Spatio-Temporal Mogrifier LSTM and Attention Network for Next POI Recommendation
Yihao Zhang, Pengxiang Lan, Yuhao Wang, Haoran Xiang · 2022
The next point-of-interest (POI) recommendation is indispensable in enhancing the richness of users’ lives and helping service providers achieve more economic earnings. Recurrent Neural Network (RNN) based methods are remarkable in learning users’ long-term or short-term behavioral dependencies. However, existing RNN-based methods lack sufficient interaction with their contexts, and at the same time, ignore the importance of non-consecutive POIs with different degrees for understanding users’ behaviors. In order to solve these problems, we propose a novel Spatio-Temporal model based on mogrifier LSTM and attention network (named STMLA) for next POI recommendation.
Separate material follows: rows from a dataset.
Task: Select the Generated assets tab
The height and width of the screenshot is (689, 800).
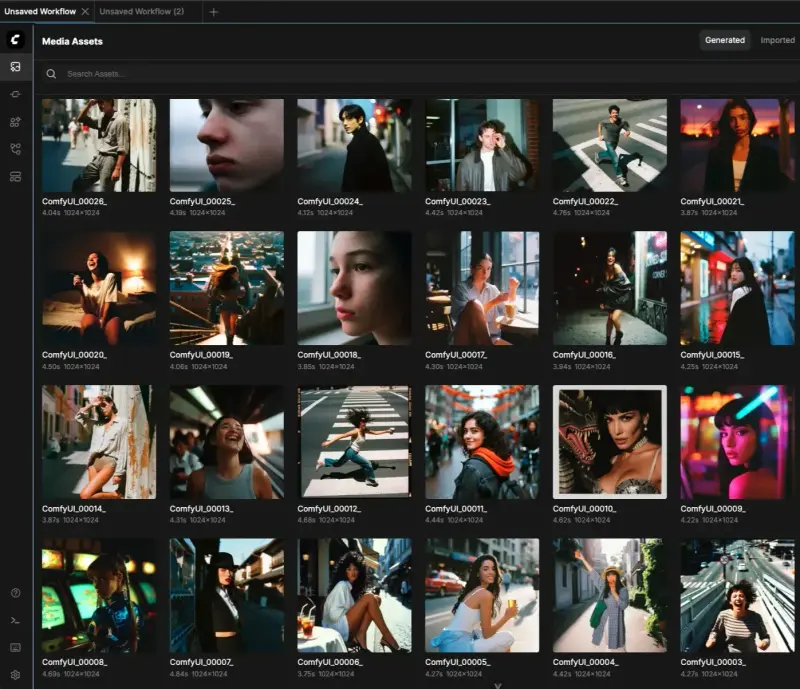Action: [724, 41]
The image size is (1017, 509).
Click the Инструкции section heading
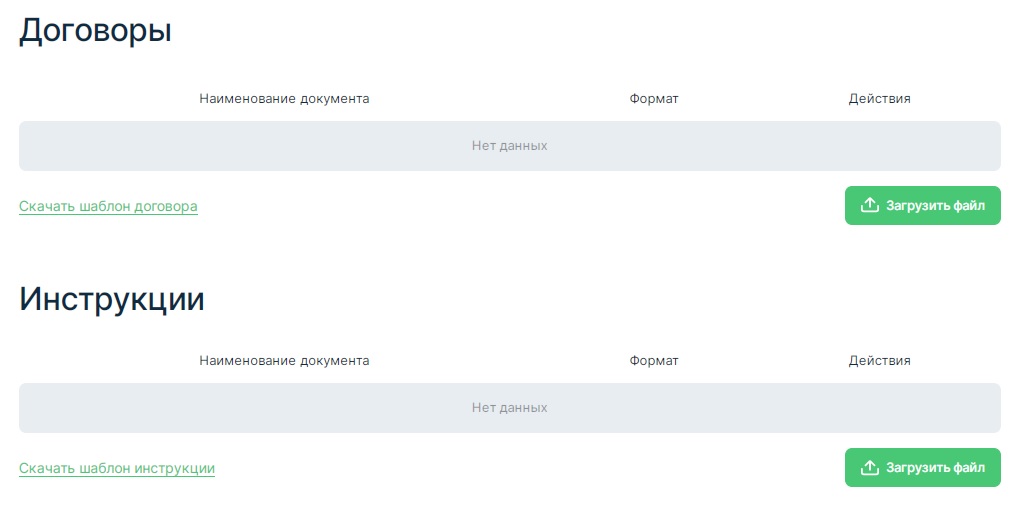click(x=112, y=299)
The STMLA model builds a parallel structure to process the users’ check-in sequences through the mogrifier LSTM and the multi-head attention network, which can achieve better contextual interaction while selectively considering nonconsecutive factors with different degrees of significance. Our STMLA algorithm explicitly integrates temporal and spatial information to capture users’ long-term and short-term preferences, incorporating spatial information to build the Location-Saltant algorithm. Through extensive experiments on several real-world datasets, we demonstrate that our model outperforms the existing state-of-the-art methods in the next POI recommendation task.